With the regional drought carrying on for its third year, Iraq is in a water bind as its rivers dry up. Turkey’s Hurriyet Daily News reports that Baghdad has urged Istanbul and Damascus to release water so that residents of southern Iraq don’t flee of thirst. The problem is that they are suffering from water problems of their own. Left, the three countries’ ministers meet in Ankara.
Iraq, once a food exporter, has to import 80 percent of its supply this year. The country has turned off the hydroelectric power plants over the Euphrates and Tigris Rivers to release dammed waters, but it hasn’t been enough. Now Iraq wants Syria and Turkey, both upstream, to release their own dams. In response, Turkey said they are trying, but global warming is decreasing the water supply there too:
“We even abnegated our electricity production in order to provide Iraq and Syria with more water,” said Environment and Forest Minister Veysel Eroğlu, who hosted the Ankara summit along with Energy and Natural Resources Minister Taner Yıldız.

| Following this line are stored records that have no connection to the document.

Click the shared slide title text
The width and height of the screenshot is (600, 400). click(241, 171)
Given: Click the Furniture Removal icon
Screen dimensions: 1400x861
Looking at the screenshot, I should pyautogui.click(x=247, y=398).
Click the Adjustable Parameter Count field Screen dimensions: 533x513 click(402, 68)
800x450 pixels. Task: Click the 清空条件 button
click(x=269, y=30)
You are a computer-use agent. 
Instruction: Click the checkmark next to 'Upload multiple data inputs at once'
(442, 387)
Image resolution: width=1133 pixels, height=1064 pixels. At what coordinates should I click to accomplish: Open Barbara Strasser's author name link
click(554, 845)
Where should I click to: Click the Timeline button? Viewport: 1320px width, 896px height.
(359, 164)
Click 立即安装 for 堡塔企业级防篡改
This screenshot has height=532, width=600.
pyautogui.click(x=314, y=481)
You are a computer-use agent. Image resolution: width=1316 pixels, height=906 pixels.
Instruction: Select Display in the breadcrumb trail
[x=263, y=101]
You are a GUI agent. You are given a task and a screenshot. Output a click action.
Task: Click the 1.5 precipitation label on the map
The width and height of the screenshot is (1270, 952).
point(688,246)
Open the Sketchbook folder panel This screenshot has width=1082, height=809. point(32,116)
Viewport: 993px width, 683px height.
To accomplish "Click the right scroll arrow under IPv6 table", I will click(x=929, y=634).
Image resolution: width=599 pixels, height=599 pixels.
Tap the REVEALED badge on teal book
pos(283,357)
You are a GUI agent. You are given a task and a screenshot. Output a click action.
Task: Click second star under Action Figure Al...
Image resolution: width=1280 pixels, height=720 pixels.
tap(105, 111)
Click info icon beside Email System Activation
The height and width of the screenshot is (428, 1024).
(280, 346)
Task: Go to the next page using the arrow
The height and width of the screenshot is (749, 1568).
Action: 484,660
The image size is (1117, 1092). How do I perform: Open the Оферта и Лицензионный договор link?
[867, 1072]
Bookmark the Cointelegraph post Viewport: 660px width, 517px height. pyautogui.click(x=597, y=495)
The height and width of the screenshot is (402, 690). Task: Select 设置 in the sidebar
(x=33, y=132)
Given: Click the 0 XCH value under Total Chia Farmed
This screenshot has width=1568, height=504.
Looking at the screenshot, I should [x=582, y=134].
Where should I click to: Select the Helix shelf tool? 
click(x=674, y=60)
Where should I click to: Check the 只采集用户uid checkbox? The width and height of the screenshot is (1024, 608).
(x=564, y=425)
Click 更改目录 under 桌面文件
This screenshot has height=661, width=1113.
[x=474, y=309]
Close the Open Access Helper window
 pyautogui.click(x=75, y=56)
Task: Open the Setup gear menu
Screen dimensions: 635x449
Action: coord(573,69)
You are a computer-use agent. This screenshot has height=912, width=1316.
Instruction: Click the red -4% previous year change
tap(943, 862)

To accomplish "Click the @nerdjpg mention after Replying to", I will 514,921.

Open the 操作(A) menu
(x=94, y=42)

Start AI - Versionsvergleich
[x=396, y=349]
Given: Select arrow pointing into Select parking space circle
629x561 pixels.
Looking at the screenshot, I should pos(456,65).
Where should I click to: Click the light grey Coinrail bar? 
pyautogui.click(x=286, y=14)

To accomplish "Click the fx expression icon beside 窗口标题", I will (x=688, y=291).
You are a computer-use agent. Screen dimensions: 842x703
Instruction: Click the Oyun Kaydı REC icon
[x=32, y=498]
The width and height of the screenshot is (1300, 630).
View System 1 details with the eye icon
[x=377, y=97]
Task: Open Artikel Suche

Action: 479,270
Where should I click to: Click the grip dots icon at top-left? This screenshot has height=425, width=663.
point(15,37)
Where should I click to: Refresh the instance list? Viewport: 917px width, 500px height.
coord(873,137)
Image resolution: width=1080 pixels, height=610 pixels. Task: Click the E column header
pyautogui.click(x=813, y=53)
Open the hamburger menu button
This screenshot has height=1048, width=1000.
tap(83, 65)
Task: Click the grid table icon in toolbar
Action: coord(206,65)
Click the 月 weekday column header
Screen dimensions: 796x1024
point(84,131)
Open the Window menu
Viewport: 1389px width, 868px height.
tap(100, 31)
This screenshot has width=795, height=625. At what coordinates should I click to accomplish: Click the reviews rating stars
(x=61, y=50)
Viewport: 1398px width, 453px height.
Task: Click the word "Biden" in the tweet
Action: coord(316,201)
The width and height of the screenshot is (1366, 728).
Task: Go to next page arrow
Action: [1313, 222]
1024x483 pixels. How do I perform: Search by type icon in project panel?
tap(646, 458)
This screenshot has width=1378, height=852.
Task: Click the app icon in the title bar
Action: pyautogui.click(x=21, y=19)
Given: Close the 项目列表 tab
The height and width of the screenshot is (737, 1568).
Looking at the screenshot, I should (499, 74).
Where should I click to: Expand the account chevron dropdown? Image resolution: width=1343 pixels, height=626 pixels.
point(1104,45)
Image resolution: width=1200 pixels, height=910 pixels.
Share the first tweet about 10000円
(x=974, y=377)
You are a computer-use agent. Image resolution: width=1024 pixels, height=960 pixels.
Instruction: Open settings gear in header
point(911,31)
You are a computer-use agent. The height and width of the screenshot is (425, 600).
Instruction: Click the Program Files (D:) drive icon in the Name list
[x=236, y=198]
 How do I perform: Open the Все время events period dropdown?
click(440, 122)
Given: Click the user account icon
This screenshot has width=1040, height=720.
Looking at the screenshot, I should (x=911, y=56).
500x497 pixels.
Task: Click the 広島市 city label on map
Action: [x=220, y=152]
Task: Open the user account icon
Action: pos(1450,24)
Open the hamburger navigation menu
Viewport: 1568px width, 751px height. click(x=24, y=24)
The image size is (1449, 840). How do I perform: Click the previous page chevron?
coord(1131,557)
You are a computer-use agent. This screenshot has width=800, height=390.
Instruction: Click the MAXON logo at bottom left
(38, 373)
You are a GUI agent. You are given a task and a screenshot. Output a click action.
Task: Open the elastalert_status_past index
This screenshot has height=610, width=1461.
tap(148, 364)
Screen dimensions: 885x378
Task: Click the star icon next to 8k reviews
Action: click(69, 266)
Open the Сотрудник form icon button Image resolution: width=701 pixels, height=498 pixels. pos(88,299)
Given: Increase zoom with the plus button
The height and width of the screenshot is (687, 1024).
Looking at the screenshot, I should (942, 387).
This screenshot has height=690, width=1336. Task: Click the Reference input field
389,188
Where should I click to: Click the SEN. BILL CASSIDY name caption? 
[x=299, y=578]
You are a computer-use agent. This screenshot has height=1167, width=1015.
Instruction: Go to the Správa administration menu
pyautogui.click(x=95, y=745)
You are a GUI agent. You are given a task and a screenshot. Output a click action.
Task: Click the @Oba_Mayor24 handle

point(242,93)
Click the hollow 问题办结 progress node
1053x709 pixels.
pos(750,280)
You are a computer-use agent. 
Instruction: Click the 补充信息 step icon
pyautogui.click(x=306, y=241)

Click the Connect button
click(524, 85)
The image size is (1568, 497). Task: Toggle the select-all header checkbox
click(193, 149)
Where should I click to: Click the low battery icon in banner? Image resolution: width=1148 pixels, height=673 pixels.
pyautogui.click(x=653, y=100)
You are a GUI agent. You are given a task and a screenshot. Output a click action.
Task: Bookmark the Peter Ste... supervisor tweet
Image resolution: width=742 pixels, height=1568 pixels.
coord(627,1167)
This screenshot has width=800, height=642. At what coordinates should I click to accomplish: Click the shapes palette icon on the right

Eroğlu said climate change was the main cause of the dried-up riverbeds.
“Turkey’s biggest dam, the Atatürk Dam, has been almost emptied. The water level decreased by 10 percent,” he said, confirming that his country had provided a flow of 500 cubic meters per second in line with its legal responsibilities.
Iraq’s water shortage is having disastrous effects. An area that used to be known as the Garden of Eden – 9,00 km. sq. of lush marshes – has shriveled into a parched pach of 760 km. sq. The depopulated wasteland is becoming a haven for drug smugglers. In April Turkey announced it would release more water to revive the marshes, but apparently that effort hasn’t gotten too far.
But Syria and Turkey have their issues, as well. Climate change has emptied out 160 villages in the northern reaches of Syria, while lakes in Turkey have been drying up or turning into polluted salt water marshes thanks to warming and river diversion.